Pierre Delcourt, Terres ultimes

Préface de Kenneth White




On entend souvent dire qu'il n'y a plus d' Ailleurs.

D'où, dans un marasme général, d'un côté, la nostalgie des utopies, de l'autre, une prolifération de futilités, y compris en art.

C'est négliger le territoire frontalier entre l'être et la nature, l'esprit et l'espace, la pensée et le paysage.

C'est dans ce territoire-là que se situent ce que j'appelle les «terres ultimes».

Une question de géopoétique.

Il s'agit non seulement d'une conception de l'art, mais de toute une géographie de l'esprit.

Un point de départ essentiel à mes yeux pour tout ce qui concerne la création artistique est le Codice Atlantico de Léonard de Vinci, et en particulier, concernant la peinture, ce paragraphe :

«D'âge en âge, lorsque les peintres n'ont pour modèle que la peinture de leurs prédécesseurs, l'art de la peinture va déclinant et se perdant. Le peintre produira des tableaux de peu de mérite s'il s'inspire de l'ouvrage d'autrui. Mais s'il se tourne vers la nature, il trouvera bien autre chose». C'est avec de telles idées en tête que j'ai abordé l'art de Pierre Delcourt, et que j'ai proposé d'intituler Terres ultimes le livre d'artiste que nous avons fait ensemble, terme que Delcourt a retenu pour son exposition parisienne à la galerie Arichi.

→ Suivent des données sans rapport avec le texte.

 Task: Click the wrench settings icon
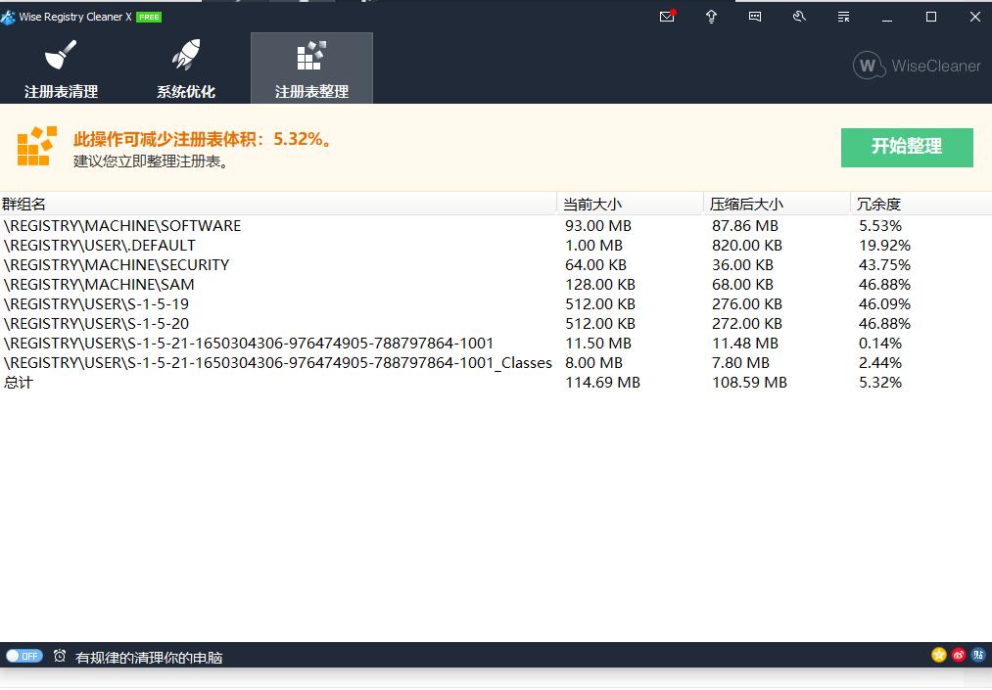tap(798, 17)
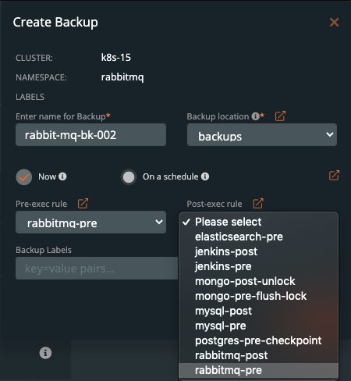Image resolution: width=351 pixels, height=381 pixels.
Task: Open schedule policy link icon right of schedule
Action: pos(334,176)
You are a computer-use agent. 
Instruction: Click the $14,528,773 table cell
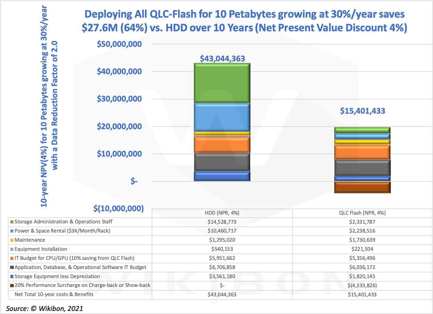[x=222, y=222]
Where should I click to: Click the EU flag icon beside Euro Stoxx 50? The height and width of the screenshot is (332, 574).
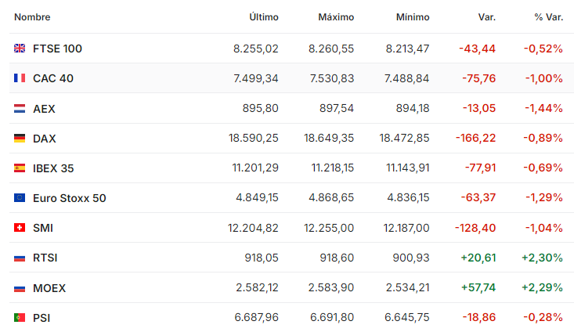click(20, 198)
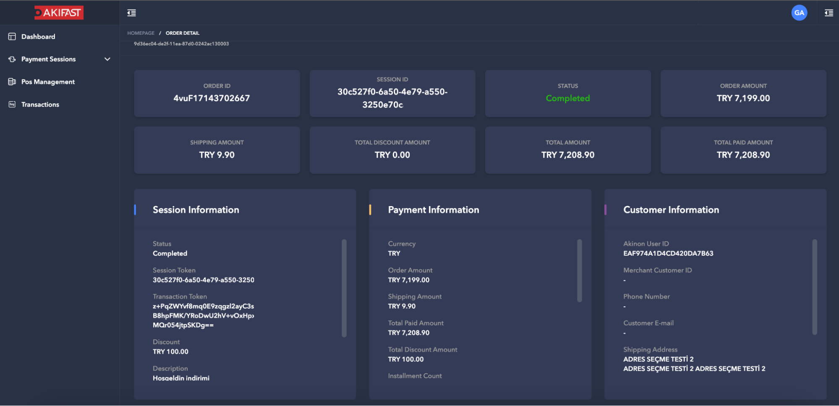Open the GA user avatar

tap(799, 13)
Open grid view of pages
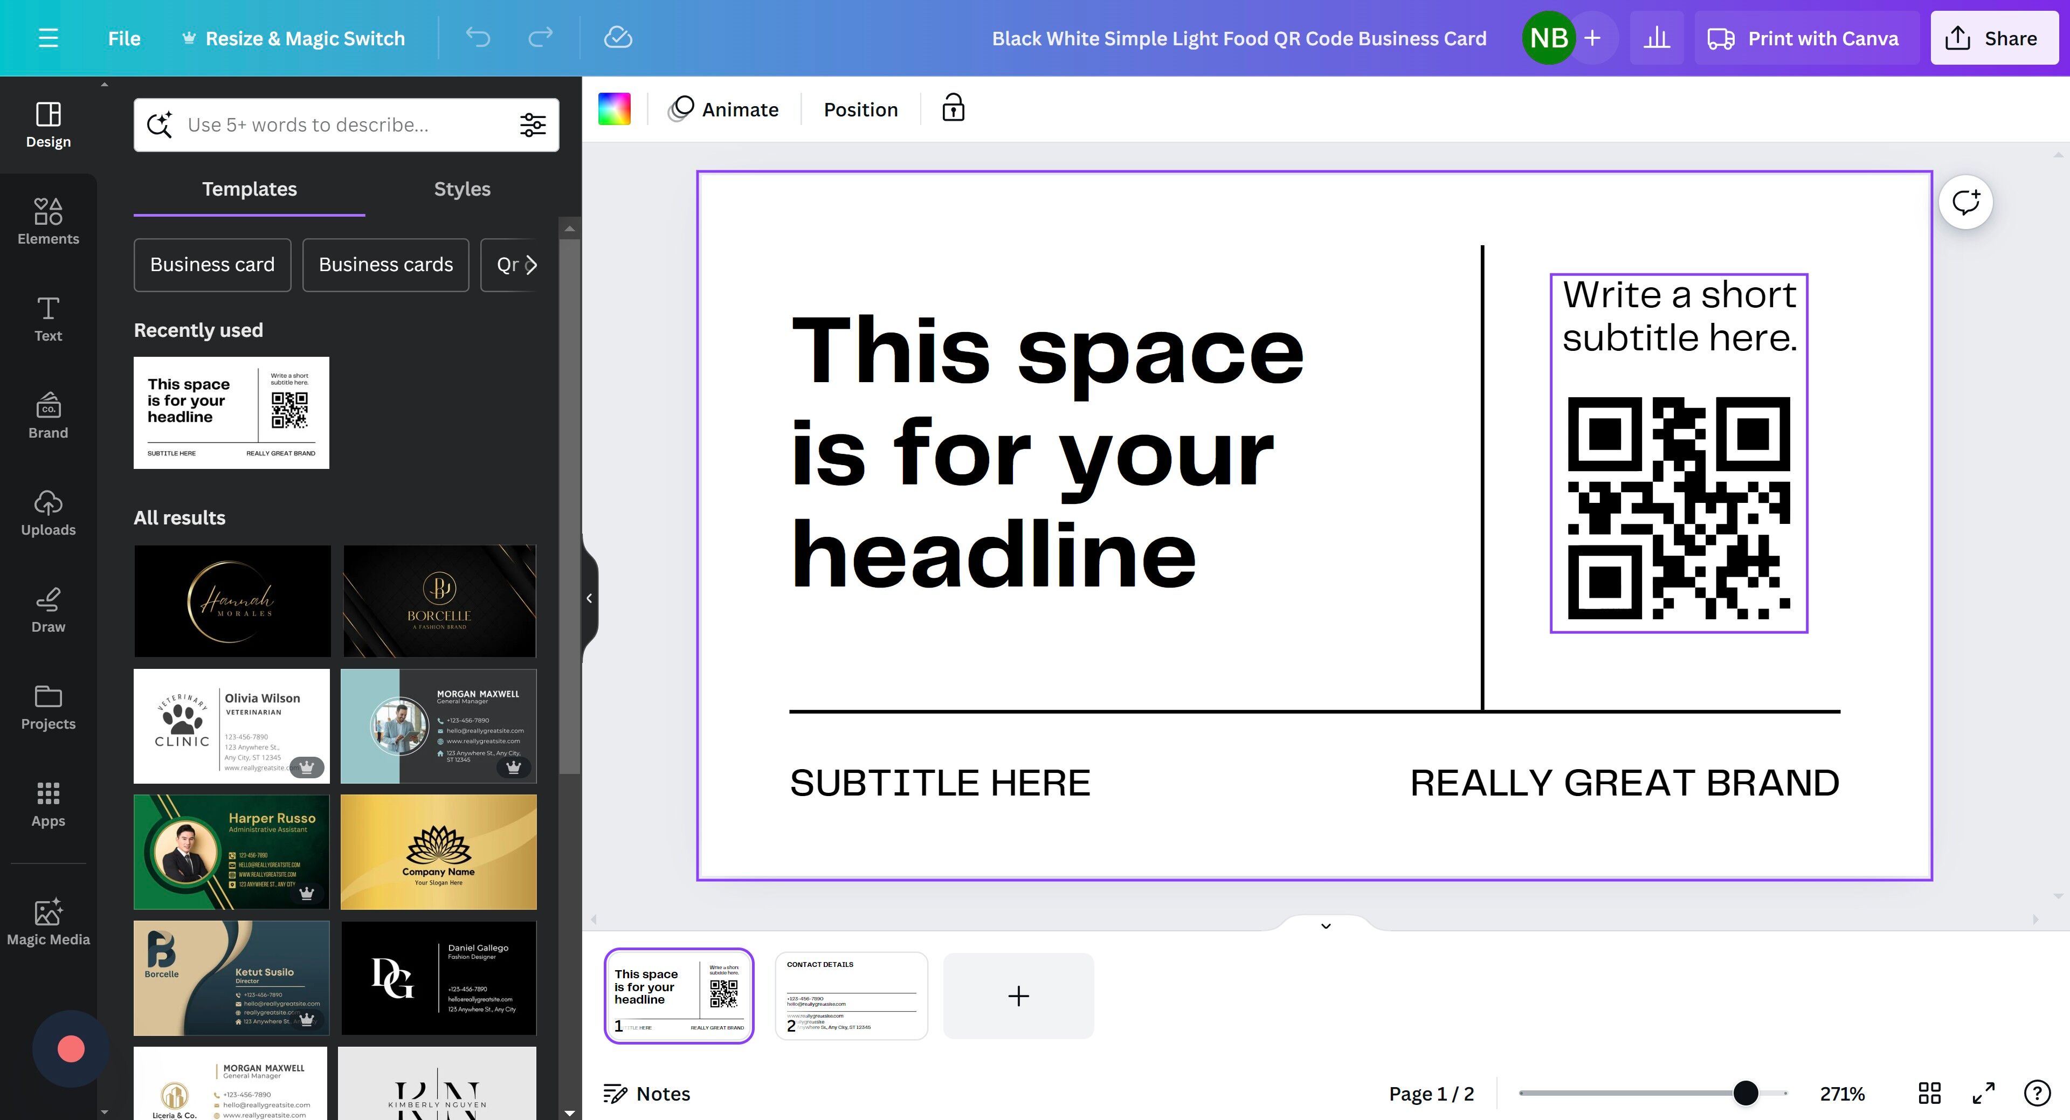 pos(1929,1093)
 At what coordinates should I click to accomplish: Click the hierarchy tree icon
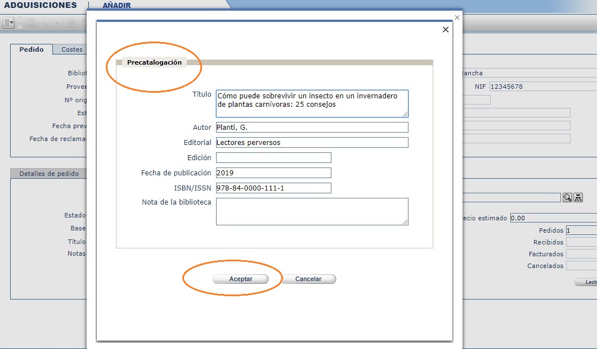(578, 197)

L'arrivée de Pierre Delcourt sur la scène de l'art a été précédée de longues années d'obscurité, au cours desquelles il était engagé dans des activités apparemment loin de toute préoccupation artistique.

Jeune encore, il a été matelot, surtout à bord de bateaux de pêche travaillant au nord de l'Écosse. Or, entre l'Islande et la côte nord de l'Écosse, parmi les archipels des Orcades et des Shetlands, les tempêtes cycloniques ne sont pas rares. Vents et vagues se rencontrent en furie, l'air et l'eau ne se distinguent plus, le chaos règne. Puis tout se calme, et de la zone tempétueuse émergent des couleurs extraordinaires : bleu saphir, ocre fumeux, blanc incandescent.

Pictor nascitur.

Par la suite, ayant passé des brevets, Delcourt occupa d'autres postes (communication radio, relevés hydrographiques ...) sur d'autres bateaux, participa à des missions, dans le monde entier, mais surtout dans les eaux du nord, au large de la Norvège et de la Finlande, du côté de la rivière Tana et de la mer Blanche.

C'est dire que l'«obscurité» que j'évoquais plus haut n'était pas seulement l'obscurité qui est la marque de tout travail artistique conséquent à ses débuts, mais une obscurité réelle, celle des mers du septentrion, celle d'une météorologie orageuse, celle de ces vingt-quatre heures sombres, grises et noires où une lueur n'apparaît que vers deux heures du matin ...

Je suis déjà en train de décrire certains des tableaux du peintre.

Quand, il y a maintenant une quinzaine d'années, Delcourt quitta cette existence sur les mers du monde pour se consacrer à l'art, il ne l'a pas oubliée, tant s'en faut, il y tient, elle est là, physique et atmosphérique, concrète et abstraite, dans sa mémoire.

L'autre jour, je me trouvais dans son studio, sur la côte nord de la Bretagne, près de Paimpol (d'où les «Islandais» partaient à la pêche dans les eaux de l'ultime Thulé), très précisément au lieu-dit La Roche Jaune, entre la baie de l'Enfer (les naufrages n'y étaient pas rares) et la rivière du Jaudy, que je vois plutôt comme un fjord, très fréquenté par les oiseaux migrateurs, notamment les bernaches.

L'atelier de Delcourt est situé dans les combles aménagés d'une vieille maison bretonne : une pièce toute blanche, avec deux fenêtres qui ouvrent, l'une vers le nord, l'autre vers le sud. Pour capter les lumières changeantes, il bouge fréquemment son chevalet.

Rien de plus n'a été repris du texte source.